Skip to main content
NetApp Data Classification

Check that your Linux host is ready to install NetApp Data Classification

Contributors netapp-ahibbard

Before installing NetApp Data Classification manually on a Linux host, optionally run a script on the host to verify that all the prerequisites are in place for installing Data Classification. You can run this script on a Linux host in your network, or on a Linux host in the cloud. The host can be connected to the internet, or the host can reside in a site that doesn't have internet access (a dark site).

There is also a prerequisite test script that is part of the Data Classification installation script.

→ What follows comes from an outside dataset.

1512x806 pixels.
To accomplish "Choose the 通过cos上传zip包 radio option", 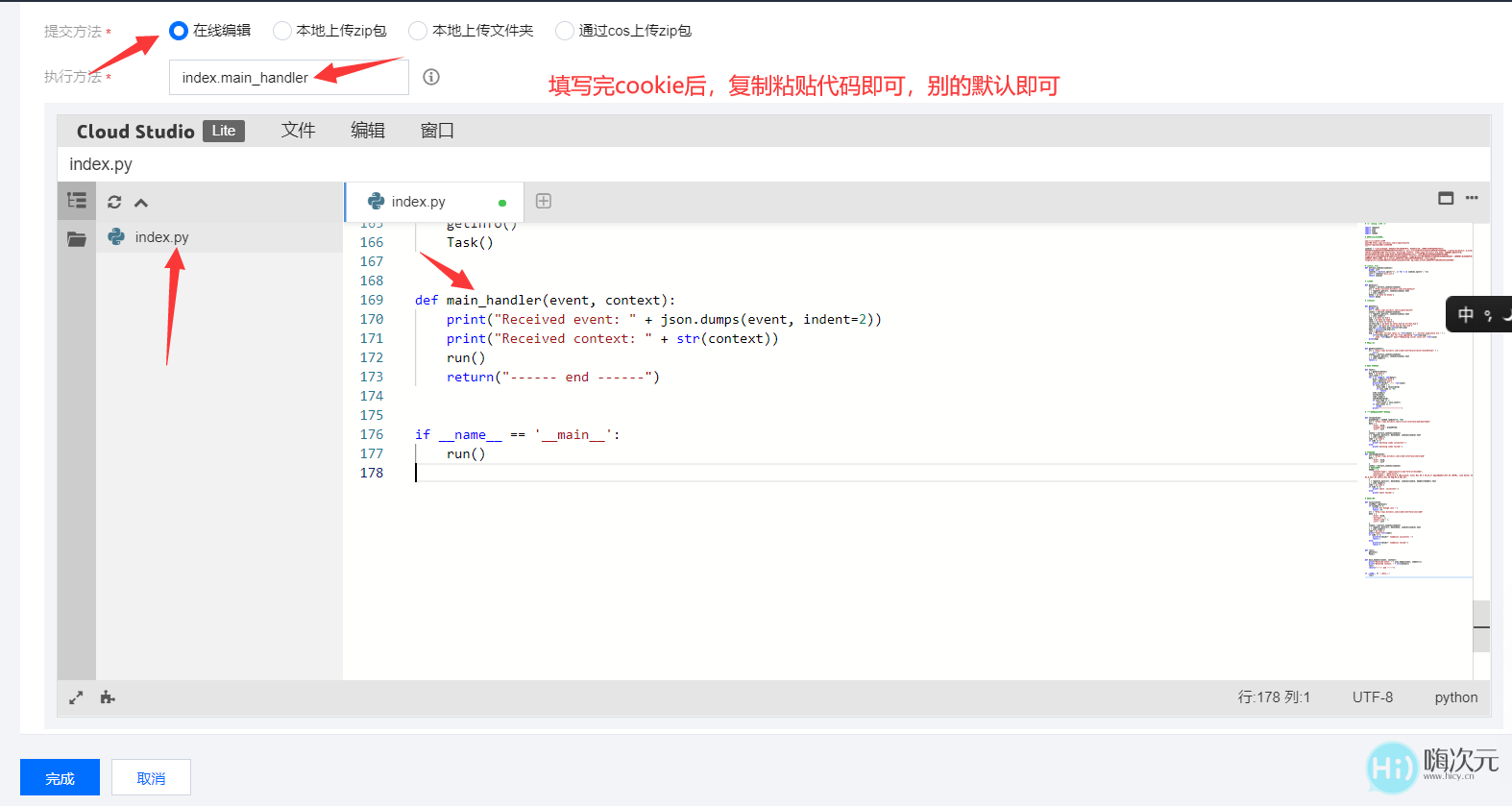I will pos(565,31).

The script described here is specifically designed for users who want to verify the Linux host independently of running the Data Classification installation script.

Getting Started

You'll perform the following tasks.

  1. Optionally, install a Console agent if you don't already have one installed. You can run the test script without having a Console agent installed, but the script checks for connectivity between the Console agent and the Data Classification host machine - so it is recommended that you have a Console agent.

  2. Prepare the host machine and verify that it meets all the requirements.

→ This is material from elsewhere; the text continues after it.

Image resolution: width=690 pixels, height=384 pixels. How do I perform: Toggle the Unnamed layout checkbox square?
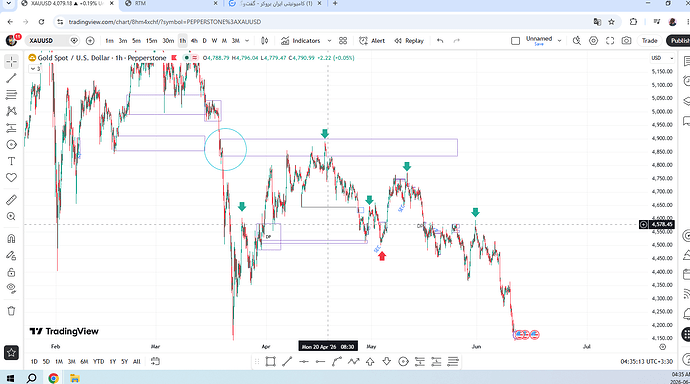click(x=515, y=41)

  3. Enable outbound internet access from the Data Classification host machine.

  4. Verify that all required ports are enabled on all systems.

  5. Download and run the Prerequisite test script.

Create a Console agent

A Console agent is required before you can install and use Data Classification. You can, however, run the Prerequisites script without a Console agent.

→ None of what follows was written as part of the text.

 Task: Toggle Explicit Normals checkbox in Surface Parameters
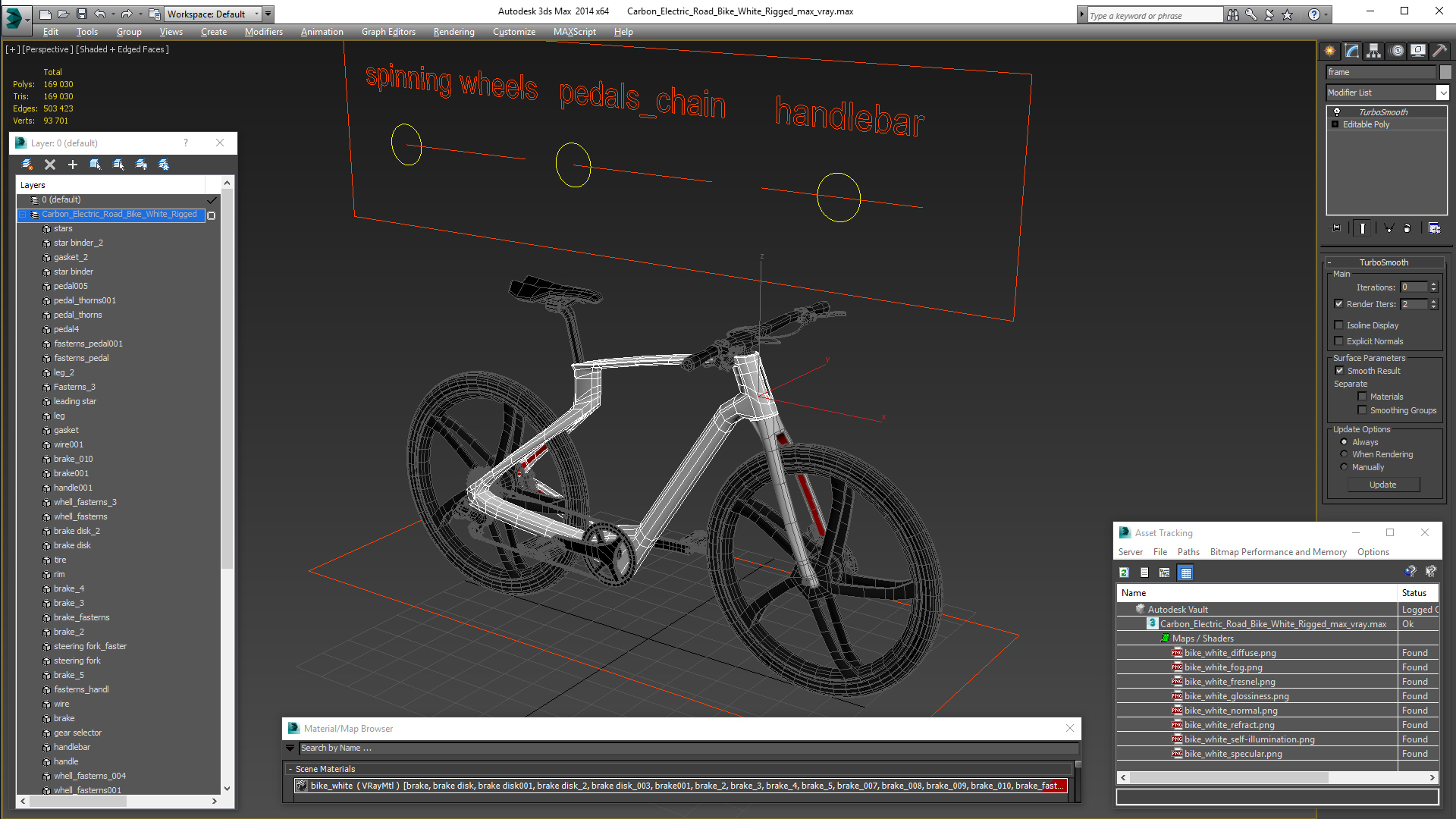tap(1339, 340)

You can install the Console agent on-premises on a Linux host in your network or on a Linux host in the cloud. Some users planning to install Data Classification on-prem may also choose to install the Console agent on-prem.

To create a Console agent in your cloud provider environment, see creating a Console agent in AWS, creating a Console agent in Azure, or creating a Console agent in GCP.

You'll need the IP address or host name of the Console agent system when running the Prerequisites script. You'll have this information if you installed the Console agent in your premises. If the Console agent is deployed in the cloud, you can find this information from the Console: select the Help icon then Support then Console agent.

Verify host requirements

Data Classification software must run on a host that meets specific operating system requirements, RAM requirements, software requirements, and so on.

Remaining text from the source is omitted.